Reproduce every row below character for character, changing nothing.

**Data**

● ● ●

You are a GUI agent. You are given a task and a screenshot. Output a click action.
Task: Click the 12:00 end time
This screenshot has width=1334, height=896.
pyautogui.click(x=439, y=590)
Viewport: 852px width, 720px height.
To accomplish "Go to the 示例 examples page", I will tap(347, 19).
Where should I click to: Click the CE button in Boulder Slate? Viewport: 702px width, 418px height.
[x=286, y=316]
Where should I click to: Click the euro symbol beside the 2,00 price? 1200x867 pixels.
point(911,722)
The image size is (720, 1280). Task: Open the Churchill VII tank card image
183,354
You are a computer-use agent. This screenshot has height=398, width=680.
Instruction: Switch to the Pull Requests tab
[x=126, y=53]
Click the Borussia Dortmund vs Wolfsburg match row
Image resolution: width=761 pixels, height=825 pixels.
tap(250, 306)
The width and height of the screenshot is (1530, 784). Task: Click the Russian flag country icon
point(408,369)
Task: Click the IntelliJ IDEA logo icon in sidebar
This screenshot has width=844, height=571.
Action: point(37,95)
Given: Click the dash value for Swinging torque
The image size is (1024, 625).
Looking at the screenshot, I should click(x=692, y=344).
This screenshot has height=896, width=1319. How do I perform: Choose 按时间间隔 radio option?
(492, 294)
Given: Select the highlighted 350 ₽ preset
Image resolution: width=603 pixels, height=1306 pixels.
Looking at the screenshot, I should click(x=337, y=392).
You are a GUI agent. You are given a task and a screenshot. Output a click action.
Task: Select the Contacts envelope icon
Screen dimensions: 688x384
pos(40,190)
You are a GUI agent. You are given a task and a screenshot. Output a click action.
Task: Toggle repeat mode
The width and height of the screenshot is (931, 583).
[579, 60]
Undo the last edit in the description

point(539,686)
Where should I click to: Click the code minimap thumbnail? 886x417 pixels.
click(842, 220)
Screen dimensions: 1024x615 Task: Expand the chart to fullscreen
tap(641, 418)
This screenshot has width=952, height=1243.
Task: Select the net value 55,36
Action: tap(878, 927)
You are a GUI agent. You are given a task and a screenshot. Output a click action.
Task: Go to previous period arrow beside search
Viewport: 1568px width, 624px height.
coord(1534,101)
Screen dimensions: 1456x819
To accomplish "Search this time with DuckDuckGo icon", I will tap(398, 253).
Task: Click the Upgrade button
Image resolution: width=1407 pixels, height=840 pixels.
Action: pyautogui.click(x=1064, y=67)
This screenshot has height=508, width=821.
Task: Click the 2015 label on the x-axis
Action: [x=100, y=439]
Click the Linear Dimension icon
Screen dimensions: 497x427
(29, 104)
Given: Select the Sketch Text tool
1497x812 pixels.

● ● ●

**Task response**
You are a GUI agent. You are given a task and a screenshot. Output a click action.
Task: Click the 12:00 end time
This screenshot has width=1334, height=896.
pyautogui.click(x=439, y=590)
Viewport: 852px width, 720px height.
To accomplish "Go to the 示例 examples page", I will tap(347, 19).
Where should I click to: Click the CE button in Boulder Slate? Viewport: 702px width, 418px height.
[x=286, y=316]
Where should I click to: Click the euro symbol beside the 2,00 price? 1200x867 pixels.
point(911,722)
The image size is (720, 1280). Task: Open the Churchill VII tank card image
183,354
You are a computer-use agent. This screenshot has height=398, width=680.
Instruction: Switch to the Pull Requests tab
[x=126, y=53]
Click the Borussia Dortmund vs Wolfsburg match row
Image resolution: width=761 pixels, height=825 pixels.
tap(250, 306)
The width and height of the screenshot is (1530, 784). Task: Click the Russian flag country icon
point(408,369)
Task: Click the IntelliJ IDEA logo icon in sidebar
This screenshot has width=844, height=571.
Action: point(37,95)
Given: Click the dash value for Swinging torque
The image size is (1024, 625).
Looking at the screenshot, I should click(x=692, y=344).
This screenshot has height=896, width=1319. How do I perform: Choose 按时间间隔 radio option?
(492, 294)
Given: Select the highlighted 350 ₽ preset
Image resolution: width=603 pixels, height=1306 pixels.
Looking at the screenshot, I should click(x=337, y=392).
You are a GUI agent. You are given a task and a screenshot. Output a click action.
Task: Select the Contacts envelope icon
Screen dimensions: 688x384
pos(40,190)
You are a GUI agent. You are given a task and a screenshot. Output a click action.
Task: Toggle repeat mode
The width and height of the screenshot is (931, 583).
[579, 60]
Undo the last edit in the description

point(539,686)
Where should I click to: Click the code minimap thumbnail? 886x417 pixels.
click(842, 220)
Screen dimensions: 1024x615 Task: Expand the chart to fullscreen
tap(641, 418)
This screenshot has width=952, height=1243.
Task: Select the net value 55,36
Action: tap(878, 927)
You are a GUI agent. You are given a task and a screenshot. Output a click action.
Task: Go to previous period arrow beside search
Viewport: 1568px width, 624px height.
coord(1534,101)
Screen dimensions: 1456x819
To accomplish "Search this time with DuckDuckGo icon", I will tap(398, 253).
Task: Click the Upgrade button
Image resolution: width=1407 pixels, height=840 pixels.
Action: pyautogui.click(x=1064, y=67)
This screenshot has height=508, width=821.
Task: Click the 2015 label on the x-axis
Action: [x=100, y=439]
Click the Linear Dimension icon
Screen dimensions: 497x427
(29, 104)
Given: Select the Sketch Text tool
1497x812 pixels.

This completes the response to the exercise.